The reduction of fractions containing powers is also nothing new: the numerator and denominator are represented as a number of factors, and the same factors of the numerator and denominator are canceled.
Example.
Reduce the fraction: a) 
, b).
Solution.
a) First, the numerator and denominator can be reduced by the numbers 30 and 45, which is 15. Also, obviously, one can perform a reduction by x 0.5 +1 and by 
... Here's what we have: 
b) In this case, the same factors in the numerator and denominator are not immediately visible. To get them, you will have to perform preliminary transformations. In this case, they consist in factoring the denominator into factors according to the formula for the difference of squares: 
Answer:
but) 
b) 
.
Reducing fractions to a new denominator and reducing fractions is mainly used to perform actions with fractions. Actions are performed according to known rules. When adding (subtracting) fractions, they are brought to a common denominator, after which the numerators are added (subtracted), and the denominator remains the same. The result is a fraction, the numerator of which is the product of the numerators, and the denominator is the product of the denominators. Division by a fraction is multiplication by the inverse of the fraction.
Example.
Follow the steps 
.
Solution.
First, we subtract the fractions in parentheses. To do this, we bring them to a common denominator, which is 
, after which we subtract the numerators: 
Now we multiply the fractions: 
Obviously, it is possible to cancel by a power of x 1/2, after which we have 
.
You can also simplify the exponential expression in the denominator by using the difference of squares formula: 
.
Answer:
Example.
Simplify exponential expression 
.
Solution.
Obviously, this fraction can be canceled by (x 2.7 +1) 2, this gives the fraction 
... It is clear that something else needs to be done with the degrees of x. To do this, we transform the resulting fraction into a product. This gives us the opportunity to use the property of dividing degrees with the same bases: 
... And at the end of the process, we pass from the last product to a fraction.
Answer:
.
And we also add that it is possible and in many cases desirable to transfer multipliers with negative exponents from the numerator to the denominator or from the denominator to the numerator, changing the sign of the exponent. Such transformations often simplify further actions. For example, an exponential expression can be replaced with.
Converting expressions with roots and powers
Often in expressions in which some transformations are required, along with powers with fractional exponents, roots are also present. To transform such an expression to the desired form, in most cases it is enough to go only to the roots or only to the powers. But since it is more convenient to work with degrees, they usually go from roots to degrees. However, it is advisable to carry out such a transition when the ODV of variables for the original expression allows you to replace the roots with powers without the need to refer to the module or split the ODV into several intervals (we discussed in detail in the article the transition from roots to powers and back. a degree with an irrational indicator is introduced, which makes it possible to talk about a degree with an arbitrary real indicator. exponential function, which is analytically set by the degree, at the base of which is the number, and in the indicator - the variable. So we are faced with exponential expressions containing numbers in the base of the degree, and in the exponent - expressions with variables, and naturally there is a need to perform transformations of such expressions.
It should be said that the transformation of expressions of this type usually has to be performed when solving exponential equations and exponential inequalities and these conversions are pretty simple. In the overwhelming majority of cases, they are based on the properties of the degree and are mainly aimed at introducing a new variable in the future.
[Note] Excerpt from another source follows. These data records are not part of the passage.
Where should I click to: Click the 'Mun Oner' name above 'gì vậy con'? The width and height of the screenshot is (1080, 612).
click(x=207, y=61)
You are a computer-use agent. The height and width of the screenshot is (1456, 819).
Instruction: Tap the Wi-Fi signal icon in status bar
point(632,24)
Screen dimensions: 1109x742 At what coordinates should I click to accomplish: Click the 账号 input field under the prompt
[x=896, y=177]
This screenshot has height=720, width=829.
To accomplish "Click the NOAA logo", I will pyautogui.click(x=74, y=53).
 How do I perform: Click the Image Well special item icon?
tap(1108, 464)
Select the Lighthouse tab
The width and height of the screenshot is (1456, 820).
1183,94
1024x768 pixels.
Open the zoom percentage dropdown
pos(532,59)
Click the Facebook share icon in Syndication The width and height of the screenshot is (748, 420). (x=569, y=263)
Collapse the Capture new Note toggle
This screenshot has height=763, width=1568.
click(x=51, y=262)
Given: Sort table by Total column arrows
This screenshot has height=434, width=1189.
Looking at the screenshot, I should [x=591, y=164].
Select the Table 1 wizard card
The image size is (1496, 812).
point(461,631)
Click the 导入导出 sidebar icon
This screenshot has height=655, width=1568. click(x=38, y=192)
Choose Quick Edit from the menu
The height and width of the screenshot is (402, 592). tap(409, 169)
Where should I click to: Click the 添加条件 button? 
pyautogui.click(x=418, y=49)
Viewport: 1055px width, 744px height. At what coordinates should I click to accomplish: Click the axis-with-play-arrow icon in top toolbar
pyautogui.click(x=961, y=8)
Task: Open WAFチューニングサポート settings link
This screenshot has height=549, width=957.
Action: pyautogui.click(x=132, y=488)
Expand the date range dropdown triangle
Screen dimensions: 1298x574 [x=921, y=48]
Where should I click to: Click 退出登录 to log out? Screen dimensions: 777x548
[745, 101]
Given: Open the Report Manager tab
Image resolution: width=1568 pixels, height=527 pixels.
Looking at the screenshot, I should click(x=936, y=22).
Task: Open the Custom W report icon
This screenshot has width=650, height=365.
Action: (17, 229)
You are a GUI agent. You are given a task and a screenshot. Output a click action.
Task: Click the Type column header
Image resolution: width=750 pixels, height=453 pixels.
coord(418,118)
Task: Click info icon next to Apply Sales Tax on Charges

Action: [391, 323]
We can demonstrate them by the equation 5 2 x + 1 −3 5 x 7 x −14 7 2 x − 1 = 0.
First, the degrees in which the sum of a variable (or expressions with variables) and a number is found are replaced by products. This applies to the first and last terms of the expression on the left side:
5 2 x 5 1 −3 5 x 7 x −14 7 2 x 7 −1 = 0,
5 5 2 x −3 5 x 7 x −2 7 2 x = 0.
Further, both sides of the equality are divided by the expression 7 2 x, which takes only positive values on the ODZ of the variable x for the original equation (this is a standard technique for solving equations of this kind, we are not talking about it now, so focus on the subsequent transformations of expressions with powers ): 
Fractions with powers are now canceled, which gives 
.
Finally, the ratio of degrees with the same exponents is replaced by the degrees of relations, which leads to the equation 
which is equivalent 
... The performed transformations allow us to introduce a new variable, which reduces the solution of the original exponential equation to the solution of the quadratic equation
The arithmetic action that is performed last when calculating the value of the expression is the "main" one.
That is, if you substitute any (any) numbers instead of letters, and try to calculate the value of the expression, then if the last action is multiplication, then we have a product (the expression is factorized).
If the last action is addition or subtraction, this means that the expression is not factorized (and therefore cannot be canceled).
To fix the solution yourself, take a few examples:
Examples:
Solutions:
1. I hope you didn't rush to cut u right away? It was still not enough to "cut" units like this:
The first action should be factoring:
4. Addition and subtraction of fractions. Bringing fractions to a common denominator.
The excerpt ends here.